Leaving Roadrunner was a defiant move against the more commercial and impersonal mechanisms of music creation and distribution. In her crowdfunded model, she focuses on sharing regular songs, videos, photos and other fragments of personal content directly with her fans, and was "overjoyed when I started to crank up my Patreon and thought I would never have to release another album again."

But in the seven years since Theatre Is Evil, she’d been through a lot. There was no grand plan to write 'the next album', but stories and songs emerged organically from a turbulent period of her life. (To coldly summarise: two abortions, one miscarriage, the birth of her first child, the deaths of two very close friends and the suicide of an ex.)

"The material just took the driver’s seat, and I got into the passenger’s seat and tried to navigate it where it wanted to go," she says. As she wryly sums up in the album’s beautiful companion book: "All of the pain and loss and tragedy of the last seven years would finally have a purpose. How fun and convenient!"

There Will Be No Intermission is Palmer’s third solo album, and the origin of its name is also explained in the book. During a gig in Gateshead, UK, an audience member needed to go to the toilet – so Palmer issued an unplanned intermission (much to the venue’s surprise). While not quite as on-the-nose as ‘The Saddest Record in the World’, its working title, There Will Be No Intermission hits on a few themes: the un-pause-ability of real life, the impassive timing of tragedy, but also Palmer’s own defiance against assumed conventions (there is, of course, an intermission on the album and the live show – and in the book).

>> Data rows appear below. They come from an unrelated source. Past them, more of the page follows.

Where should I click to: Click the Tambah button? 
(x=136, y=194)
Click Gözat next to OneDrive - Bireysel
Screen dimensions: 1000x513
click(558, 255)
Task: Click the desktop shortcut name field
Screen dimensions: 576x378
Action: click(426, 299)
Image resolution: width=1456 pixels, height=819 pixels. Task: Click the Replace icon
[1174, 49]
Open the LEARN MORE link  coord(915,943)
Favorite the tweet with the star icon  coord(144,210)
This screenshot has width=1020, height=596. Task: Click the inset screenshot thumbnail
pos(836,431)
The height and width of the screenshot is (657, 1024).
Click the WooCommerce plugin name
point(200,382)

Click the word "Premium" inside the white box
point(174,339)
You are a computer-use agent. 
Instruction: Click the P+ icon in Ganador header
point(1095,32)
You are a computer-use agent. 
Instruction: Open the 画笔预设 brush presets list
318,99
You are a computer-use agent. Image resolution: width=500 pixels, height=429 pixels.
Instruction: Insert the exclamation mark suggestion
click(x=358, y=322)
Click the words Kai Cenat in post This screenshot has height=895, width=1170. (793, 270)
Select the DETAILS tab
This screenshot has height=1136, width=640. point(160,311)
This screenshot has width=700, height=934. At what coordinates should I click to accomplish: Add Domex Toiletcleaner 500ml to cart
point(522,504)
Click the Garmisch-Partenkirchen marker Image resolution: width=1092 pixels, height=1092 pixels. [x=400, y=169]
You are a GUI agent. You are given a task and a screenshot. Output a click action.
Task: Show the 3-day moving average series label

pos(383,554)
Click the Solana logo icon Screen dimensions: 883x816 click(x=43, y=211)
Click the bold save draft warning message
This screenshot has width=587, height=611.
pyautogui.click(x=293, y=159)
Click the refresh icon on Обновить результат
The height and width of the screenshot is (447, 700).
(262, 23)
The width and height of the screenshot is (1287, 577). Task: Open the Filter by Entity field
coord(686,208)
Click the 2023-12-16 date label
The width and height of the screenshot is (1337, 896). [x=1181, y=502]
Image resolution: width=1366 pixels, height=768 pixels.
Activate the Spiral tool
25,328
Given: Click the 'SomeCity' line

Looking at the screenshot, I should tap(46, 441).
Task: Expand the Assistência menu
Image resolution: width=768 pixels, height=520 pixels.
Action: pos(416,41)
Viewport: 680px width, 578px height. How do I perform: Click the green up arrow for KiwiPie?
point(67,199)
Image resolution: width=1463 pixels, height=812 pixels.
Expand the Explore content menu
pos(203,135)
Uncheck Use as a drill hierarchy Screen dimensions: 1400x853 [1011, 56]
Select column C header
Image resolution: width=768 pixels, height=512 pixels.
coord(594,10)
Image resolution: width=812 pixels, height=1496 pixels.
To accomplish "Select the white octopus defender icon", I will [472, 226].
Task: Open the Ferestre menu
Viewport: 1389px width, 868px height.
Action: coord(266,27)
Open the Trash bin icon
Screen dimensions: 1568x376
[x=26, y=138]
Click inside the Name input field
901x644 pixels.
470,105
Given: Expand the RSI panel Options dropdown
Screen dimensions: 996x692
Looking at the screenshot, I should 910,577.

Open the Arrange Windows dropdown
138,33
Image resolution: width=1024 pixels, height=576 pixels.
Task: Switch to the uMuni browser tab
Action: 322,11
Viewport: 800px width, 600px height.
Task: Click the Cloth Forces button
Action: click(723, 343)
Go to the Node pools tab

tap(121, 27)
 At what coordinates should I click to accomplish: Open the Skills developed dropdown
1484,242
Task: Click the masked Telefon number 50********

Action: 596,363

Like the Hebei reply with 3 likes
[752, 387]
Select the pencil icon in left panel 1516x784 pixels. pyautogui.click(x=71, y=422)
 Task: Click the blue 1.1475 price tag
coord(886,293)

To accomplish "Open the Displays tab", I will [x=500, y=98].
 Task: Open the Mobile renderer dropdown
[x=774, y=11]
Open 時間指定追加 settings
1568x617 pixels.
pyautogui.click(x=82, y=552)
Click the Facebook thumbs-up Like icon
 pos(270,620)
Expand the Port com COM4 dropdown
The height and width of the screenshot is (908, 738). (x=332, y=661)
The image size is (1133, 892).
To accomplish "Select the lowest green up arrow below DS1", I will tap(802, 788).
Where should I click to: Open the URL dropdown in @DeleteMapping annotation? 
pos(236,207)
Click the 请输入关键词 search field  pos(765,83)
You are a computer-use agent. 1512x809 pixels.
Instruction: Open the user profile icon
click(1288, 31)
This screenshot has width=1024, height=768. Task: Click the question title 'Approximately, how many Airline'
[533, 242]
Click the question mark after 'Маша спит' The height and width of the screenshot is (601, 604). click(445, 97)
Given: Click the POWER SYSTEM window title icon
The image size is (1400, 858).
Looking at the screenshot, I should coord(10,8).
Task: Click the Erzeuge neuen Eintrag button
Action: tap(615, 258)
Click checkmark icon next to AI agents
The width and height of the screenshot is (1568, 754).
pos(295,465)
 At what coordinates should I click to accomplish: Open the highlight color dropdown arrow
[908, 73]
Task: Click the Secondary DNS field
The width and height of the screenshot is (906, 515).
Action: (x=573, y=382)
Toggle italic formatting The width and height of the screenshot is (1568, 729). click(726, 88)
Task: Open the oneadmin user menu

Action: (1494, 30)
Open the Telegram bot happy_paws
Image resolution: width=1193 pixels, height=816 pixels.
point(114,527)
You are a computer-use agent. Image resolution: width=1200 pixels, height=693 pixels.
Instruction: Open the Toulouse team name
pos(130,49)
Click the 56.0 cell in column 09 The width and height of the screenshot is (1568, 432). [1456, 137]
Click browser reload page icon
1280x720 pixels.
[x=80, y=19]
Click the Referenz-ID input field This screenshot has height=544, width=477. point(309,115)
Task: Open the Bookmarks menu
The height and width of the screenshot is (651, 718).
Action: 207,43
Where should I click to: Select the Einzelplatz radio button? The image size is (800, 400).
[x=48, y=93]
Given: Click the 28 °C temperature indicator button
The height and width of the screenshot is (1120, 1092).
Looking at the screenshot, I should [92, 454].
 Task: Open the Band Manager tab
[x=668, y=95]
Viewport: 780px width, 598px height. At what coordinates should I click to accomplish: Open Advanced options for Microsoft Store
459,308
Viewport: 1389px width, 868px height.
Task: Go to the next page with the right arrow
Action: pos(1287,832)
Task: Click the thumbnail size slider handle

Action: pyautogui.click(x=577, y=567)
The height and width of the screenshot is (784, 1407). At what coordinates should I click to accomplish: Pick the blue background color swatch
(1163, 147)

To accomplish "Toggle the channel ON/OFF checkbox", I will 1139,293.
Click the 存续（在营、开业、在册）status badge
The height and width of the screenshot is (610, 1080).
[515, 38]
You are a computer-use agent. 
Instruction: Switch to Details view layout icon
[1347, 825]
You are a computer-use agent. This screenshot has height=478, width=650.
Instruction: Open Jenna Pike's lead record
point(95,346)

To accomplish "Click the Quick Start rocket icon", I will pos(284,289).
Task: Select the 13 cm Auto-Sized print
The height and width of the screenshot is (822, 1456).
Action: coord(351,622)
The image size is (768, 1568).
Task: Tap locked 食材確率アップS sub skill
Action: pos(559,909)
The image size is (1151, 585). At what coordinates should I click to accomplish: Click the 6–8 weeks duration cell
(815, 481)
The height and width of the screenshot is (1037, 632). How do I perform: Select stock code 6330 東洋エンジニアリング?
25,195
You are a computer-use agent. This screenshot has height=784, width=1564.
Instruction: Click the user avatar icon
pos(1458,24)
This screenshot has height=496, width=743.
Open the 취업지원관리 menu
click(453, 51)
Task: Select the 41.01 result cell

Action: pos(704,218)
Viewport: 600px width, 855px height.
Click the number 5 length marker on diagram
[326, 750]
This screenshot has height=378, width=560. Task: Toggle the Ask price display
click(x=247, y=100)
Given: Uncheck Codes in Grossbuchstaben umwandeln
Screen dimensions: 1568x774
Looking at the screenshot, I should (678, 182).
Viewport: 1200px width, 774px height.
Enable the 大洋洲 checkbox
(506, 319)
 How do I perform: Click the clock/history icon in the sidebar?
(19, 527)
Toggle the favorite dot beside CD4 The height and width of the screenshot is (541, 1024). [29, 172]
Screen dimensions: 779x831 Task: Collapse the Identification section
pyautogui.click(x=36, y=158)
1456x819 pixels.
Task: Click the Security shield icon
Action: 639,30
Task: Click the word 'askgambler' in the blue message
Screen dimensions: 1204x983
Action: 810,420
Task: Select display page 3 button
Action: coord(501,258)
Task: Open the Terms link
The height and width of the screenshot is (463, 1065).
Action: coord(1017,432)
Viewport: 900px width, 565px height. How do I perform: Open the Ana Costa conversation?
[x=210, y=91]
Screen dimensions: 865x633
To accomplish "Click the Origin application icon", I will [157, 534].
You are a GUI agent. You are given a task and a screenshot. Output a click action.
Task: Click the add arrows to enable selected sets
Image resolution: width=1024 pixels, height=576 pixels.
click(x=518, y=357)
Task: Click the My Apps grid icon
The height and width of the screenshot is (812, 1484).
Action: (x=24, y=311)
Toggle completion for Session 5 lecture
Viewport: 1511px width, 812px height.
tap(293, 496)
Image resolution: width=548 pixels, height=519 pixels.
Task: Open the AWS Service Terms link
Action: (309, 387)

And it’s an engrossing piano record, cinematic in its pacing, understated in its production as well as vulnerable in its writing. As explained in depth in the book ("I just fucking love context"), there's a poignant and often heartbreaking background to each track. The death of Anthony Martignetti, Palmer’s closest friend and mentor (who lives on in her son’s name Ash, "short-for-Anthony"), features prominently. As do the child she had and the ones she didn’t; it’s very much a 'birth, life and death' record.

Recent seismic sociopolitical shifts – not least of all #MeToo – have informed the album, too. ‘Voicemail for Jill’ is inspired by the tidal result of Ireland’s Repeal the 8th movement in 2018. The vote effectively legalised abortion, but also pulled into sharp relief the increasingly ossified and retrograde views on female reproductive autonomy in her home country. 

Palmer’s own philosophy of unabashed honesty seems suddenly vital in today’s volatile era of reckoning. As she writes in the book, "There is real political power in telling your personal truth." And it’s through the honesty of thousands of women that the movement of #MeToo became an avalanche.

"From climate change to Trump, to the most intimate moments of my reproductive drama, it really feels like this is a moment right now on Earth where – if you are not hearing the call to stand up and simply tell the truth, and break through this massive barrier of bullshit which we have all been suffering – you’re not awake right now," she says.

We play devil’s advocate and ask about the role of suffering in art, and if truly great suffering is needed to create 'good' art. She cites noted psychiatrist (and Holocaust survivor) Viktor Frankl, who in Man’s Search For Meaning (1946) writes, "a man’s suffering is similar to the behaviour of a gas. If a certain quantity of gas is pumped into an empty chamber, it will fill the chamber completely and evenly, no matter how big the chamber. Thus suffering completely fills the human soul and conscious mind, no matter whether the suffering is great or little."

"I don’t think you need to 'suffer' to be an artist," Palmer concludes. "If you’re a human being you’re fucking suffering anyway. And then if you want to examine and reflect on that suffering for your fellow tribespeople, then congratulations, you’re an artist."